Late on Tuesday, Israel announced that the talks would be moved from Jerusalem's ornate King David Hotel to an undisclosed location. No reason for the change was given but Israeli media reports said it was an attempt to lower the profile of the meeting, since it would deal mostly with procedural matters.
Israel's plan to expand an east Jerusalem neighborhood and an Israeli military operation that killed six militants in the Gaza Strip had cast a pall over the talks even before they were to begin yesterday. Palestinians accused Israel of sabotaging the negotiations, a charge Israel rejected.
PHOTO: AFP
The Gaza operation was not expected to disrupt the talks since Israeli troops had withdrawn to a buffer zone along the territory's border with Israel by daybreak yesterday.
But on the east Jerusalem settlement, Palestinian officials said that they wouldn't agree to discuss anything else until Israel agrees to halt all building in the territories the Palestinians want to include in a state.
The last round of talks crumbled in early 2001, shortly after the outbreak of the second Palestinian uprising.
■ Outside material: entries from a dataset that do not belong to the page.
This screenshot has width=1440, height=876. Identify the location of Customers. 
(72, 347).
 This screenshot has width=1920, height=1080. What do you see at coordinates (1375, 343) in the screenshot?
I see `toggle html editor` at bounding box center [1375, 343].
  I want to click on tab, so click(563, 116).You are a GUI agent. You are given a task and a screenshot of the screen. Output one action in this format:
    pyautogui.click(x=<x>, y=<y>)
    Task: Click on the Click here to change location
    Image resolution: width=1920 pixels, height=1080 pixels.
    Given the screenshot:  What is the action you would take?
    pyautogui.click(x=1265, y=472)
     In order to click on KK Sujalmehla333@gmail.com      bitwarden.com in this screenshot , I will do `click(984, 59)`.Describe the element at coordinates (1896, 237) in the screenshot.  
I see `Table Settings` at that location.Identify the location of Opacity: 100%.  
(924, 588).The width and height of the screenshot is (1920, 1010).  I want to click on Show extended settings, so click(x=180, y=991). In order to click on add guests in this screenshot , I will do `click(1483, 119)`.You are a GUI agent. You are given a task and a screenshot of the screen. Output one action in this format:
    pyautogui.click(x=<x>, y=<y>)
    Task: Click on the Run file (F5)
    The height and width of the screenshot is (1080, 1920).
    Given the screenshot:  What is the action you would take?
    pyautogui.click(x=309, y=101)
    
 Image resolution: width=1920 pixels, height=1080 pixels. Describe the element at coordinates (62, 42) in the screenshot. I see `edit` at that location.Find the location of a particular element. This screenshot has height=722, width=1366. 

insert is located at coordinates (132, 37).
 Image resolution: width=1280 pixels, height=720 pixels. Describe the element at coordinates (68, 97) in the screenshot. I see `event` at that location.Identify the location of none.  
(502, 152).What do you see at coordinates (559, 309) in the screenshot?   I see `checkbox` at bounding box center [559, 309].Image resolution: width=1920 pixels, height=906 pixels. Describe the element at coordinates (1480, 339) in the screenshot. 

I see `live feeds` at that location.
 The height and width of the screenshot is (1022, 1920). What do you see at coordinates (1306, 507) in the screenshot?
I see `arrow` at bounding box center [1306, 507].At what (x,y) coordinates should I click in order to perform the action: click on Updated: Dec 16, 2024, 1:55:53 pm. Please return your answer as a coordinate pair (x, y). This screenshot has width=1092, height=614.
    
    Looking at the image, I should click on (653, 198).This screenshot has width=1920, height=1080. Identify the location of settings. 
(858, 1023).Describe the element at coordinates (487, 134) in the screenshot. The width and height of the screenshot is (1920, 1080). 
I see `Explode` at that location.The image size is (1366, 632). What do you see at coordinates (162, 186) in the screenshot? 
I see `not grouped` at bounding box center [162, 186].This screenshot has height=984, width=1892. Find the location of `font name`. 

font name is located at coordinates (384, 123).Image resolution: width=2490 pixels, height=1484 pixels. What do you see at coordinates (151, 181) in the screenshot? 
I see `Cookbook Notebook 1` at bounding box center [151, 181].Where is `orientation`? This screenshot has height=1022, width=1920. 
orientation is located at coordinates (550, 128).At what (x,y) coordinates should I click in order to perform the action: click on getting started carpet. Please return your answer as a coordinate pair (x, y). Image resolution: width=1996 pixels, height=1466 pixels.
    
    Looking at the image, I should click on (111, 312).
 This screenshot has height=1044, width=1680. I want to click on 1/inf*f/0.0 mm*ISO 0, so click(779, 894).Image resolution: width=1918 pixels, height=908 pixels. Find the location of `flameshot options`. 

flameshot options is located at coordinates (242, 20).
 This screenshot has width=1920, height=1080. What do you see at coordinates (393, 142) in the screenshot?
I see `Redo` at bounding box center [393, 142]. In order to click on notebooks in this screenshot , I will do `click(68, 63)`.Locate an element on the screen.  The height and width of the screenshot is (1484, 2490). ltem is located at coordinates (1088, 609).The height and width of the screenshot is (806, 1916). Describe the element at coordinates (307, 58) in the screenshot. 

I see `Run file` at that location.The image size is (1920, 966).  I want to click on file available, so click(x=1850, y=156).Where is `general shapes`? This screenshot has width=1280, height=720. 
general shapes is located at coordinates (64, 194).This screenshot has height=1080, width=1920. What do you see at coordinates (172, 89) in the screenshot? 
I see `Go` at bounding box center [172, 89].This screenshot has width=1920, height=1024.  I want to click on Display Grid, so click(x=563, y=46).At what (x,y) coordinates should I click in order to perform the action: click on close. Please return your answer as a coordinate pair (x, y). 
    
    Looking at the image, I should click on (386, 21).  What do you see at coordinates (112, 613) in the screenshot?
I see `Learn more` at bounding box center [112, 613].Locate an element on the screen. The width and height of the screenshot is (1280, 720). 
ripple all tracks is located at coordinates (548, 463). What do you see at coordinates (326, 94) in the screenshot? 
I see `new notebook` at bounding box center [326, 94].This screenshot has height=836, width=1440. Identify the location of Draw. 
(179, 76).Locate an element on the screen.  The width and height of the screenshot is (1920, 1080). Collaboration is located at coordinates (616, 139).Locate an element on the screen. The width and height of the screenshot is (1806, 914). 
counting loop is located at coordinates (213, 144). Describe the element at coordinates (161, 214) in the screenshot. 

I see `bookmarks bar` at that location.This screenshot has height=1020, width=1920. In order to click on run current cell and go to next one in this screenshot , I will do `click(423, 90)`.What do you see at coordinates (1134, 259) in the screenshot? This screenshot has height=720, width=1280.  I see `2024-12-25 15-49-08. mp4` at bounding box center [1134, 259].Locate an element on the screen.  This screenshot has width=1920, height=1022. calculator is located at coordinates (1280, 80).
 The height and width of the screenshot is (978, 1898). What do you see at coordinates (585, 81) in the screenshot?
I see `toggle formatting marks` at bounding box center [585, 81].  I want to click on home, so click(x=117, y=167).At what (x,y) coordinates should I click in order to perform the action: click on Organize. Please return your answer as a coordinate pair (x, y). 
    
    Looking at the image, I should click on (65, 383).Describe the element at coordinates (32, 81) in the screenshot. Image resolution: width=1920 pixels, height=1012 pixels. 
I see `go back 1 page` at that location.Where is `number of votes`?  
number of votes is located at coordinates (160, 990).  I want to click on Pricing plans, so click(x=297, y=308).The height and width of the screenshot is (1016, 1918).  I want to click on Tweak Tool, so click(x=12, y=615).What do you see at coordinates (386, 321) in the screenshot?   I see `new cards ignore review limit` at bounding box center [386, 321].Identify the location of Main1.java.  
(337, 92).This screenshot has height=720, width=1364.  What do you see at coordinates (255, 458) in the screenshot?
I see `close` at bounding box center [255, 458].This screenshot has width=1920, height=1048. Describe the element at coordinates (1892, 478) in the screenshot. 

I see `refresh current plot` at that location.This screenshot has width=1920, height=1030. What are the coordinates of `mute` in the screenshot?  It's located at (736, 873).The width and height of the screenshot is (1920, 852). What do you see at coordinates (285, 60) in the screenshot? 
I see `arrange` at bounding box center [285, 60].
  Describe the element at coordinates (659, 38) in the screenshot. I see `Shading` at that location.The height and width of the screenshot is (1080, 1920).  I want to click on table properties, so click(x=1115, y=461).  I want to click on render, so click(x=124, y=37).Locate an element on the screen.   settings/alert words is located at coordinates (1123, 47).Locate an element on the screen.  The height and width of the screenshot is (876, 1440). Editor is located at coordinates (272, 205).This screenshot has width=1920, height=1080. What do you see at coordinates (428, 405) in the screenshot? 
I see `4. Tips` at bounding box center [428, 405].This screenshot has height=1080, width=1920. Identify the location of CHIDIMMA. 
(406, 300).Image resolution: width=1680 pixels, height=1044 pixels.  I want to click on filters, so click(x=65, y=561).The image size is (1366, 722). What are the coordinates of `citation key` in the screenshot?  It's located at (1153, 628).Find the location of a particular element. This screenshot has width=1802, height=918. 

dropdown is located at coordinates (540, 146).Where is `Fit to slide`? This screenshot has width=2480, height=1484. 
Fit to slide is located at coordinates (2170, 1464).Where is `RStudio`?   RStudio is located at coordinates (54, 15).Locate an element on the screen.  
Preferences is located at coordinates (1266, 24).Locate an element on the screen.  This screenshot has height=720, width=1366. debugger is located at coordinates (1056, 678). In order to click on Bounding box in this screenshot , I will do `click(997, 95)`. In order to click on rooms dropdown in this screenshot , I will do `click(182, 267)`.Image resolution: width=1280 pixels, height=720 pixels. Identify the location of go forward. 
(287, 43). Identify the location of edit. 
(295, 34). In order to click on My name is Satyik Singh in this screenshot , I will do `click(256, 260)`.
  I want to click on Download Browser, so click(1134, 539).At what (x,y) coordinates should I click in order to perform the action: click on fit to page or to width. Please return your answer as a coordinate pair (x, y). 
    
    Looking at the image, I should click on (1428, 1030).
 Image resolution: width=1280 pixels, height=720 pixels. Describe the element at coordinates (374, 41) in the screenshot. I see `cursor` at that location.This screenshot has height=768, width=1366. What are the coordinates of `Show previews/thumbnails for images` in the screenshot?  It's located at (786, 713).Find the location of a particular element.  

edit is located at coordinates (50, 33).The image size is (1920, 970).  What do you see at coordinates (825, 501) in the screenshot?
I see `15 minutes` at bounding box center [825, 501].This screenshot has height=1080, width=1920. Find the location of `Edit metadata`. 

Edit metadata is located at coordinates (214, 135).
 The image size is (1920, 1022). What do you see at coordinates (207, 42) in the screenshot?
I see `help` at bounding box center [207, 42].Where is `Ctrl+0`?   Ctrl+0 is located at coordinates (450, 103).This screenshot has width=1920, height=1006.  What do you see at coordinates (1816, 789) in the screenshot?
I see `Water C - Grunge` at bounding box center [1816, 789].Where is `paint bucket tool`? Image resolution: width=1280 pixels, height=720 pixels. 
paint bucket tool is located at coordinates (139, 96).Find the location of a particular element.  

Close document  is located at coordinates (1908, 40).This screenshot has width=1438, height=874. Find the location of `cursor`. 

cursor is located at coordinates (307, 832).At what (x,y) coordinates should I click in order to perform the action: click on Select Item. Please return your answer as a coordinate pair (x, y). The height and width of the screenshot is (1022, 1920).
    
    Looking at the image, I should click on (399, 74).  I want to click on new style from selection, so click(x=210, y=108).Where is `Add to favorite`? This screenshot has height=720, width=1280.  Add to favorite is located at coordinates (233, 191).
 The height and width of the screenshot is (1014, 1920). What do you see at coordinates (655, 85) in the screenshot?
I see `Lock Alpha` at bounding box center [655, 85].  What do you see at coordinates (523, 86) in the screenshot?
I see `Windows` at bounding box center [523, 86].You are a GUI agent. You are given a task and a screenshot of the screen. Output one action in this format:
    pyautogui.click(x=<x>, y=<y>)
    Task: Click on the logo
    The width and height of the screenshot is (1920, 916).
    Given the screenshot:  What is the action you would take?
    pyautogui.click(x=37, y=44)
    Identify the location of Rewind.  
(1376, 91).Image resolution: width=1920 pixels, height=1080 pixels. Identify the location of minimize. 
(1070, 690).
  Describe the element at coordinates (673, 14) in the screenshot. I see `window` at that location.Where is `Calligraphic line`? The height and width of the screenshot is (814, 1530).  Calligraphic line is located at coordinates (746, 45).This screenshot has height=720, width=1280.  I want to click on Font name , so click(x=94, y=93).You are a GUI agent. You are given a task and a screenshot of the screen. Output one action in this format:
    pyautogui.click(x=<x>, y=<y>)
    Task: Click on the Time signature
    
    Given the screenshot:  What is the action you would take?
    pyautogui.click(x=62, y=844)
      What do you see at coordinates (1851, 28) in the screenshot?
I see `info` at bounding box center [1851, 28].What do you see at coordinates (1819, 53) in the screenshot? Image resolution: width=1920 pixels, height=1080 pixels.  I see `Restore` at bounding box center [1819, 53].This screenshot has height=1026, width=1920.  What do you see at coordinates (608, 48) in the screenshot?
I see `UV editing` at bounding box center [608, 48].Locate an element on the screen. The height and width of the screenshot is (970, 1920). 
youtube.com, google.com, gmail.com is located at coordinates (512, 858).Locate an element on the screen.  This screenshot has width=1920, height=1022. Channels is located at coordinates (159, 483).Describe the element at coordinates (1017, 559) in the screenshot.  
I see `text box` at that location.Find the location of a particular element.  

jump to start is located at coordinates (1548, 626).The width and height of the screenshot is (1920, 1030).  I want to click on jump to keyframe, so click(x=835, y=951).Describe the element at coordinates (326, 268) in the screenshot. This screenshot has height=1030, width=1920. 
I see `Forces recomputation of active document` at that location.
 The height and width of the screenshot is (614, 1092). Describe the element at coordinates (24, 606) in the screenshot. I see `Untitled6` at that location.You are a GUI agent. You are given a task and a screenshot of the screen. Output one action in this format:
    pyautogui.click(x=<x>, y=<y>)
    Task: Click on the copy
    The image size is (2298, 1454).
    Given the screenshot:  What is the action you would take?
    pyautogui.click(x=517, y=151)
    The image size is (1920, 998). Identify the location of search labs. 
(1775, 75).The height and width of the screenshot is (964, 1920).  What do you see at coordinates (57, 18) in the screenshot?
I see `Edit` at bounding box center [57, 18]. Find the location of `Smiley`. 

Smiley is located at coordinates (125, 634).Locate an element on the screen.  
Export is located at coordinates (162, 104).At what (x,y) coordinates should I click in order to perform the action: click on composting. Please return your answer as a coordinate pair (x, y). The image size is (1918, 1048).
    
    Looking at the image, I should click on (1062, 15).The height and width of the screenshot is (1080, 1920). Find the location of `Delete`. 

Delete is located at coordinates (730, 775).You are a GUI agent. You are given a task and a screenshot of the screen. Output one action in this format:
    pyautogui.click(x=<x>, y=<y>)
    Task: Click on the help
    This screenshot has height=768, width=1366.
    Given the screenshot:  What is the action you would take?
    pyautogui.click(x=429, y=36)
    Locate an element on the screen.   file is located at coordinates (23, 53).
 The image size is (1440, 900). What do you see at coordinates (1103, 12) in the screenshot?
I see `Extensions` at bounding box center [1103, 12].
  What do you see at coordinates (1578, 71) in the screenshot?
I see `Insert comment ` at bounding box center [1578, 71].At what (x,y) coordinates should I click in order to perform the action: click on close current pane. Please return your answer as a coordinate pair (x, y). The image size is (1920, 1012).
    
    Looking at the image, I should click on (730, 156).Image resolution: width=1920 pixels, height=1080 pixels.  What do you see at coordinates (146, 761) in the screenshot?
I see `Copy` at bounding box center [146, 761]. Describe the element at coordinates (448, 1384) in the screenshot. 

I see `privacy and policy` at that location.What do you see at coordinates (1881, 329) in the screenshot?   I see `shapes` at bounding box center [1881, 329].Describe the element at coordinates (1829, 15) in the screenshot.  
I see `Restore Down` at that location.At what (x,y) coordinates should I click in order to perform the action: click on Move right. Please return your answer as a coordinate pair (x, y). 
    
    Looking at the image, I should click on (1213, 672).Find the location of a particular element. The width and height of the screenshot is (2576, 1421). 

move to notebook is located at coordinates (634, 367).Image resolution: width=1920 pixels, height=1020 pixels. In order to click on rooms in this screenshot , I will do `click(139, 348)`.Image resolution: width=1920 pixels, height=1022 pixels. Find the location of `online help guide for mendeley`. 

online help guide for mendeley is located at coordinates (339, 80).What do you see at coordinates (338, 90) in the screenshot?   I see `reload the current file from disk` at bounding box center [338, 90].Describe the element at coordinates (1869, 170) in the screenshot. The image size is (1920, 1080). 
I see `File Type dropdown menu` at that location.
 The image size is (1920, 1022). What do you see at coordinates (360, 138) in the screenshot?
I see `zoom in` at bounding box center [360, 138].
Since then, more than 4,400 Palestinians and 1,100 Israelis have been killed.
Israel and the Palestinians formally relaunched peacemaking at an international conference last month in the US. They set an ambitious target of December next year -- near the end of US President George W. Bush's tenure -- to conclude a peace deal.
Negotiators are expected to quickly move to issues that have buried past talks -- West Bank settlements, borders between Israel and a future Palestinian state, sovereignty over disputed Jerusalem and a solution for the Palestinian refugees.
While the issues haven't changed, conditions may be better now for fruitful talks.
Opinion polls show that majorities on both sides want a peace settlement. Negotiators say a failure could strengthen rising Islamic extremism in the region, and US and Arab backing for peace moves -- absent for years -- is providing an important push.
However, both leaders face domestic troubles, making it tough for them to offer concessions.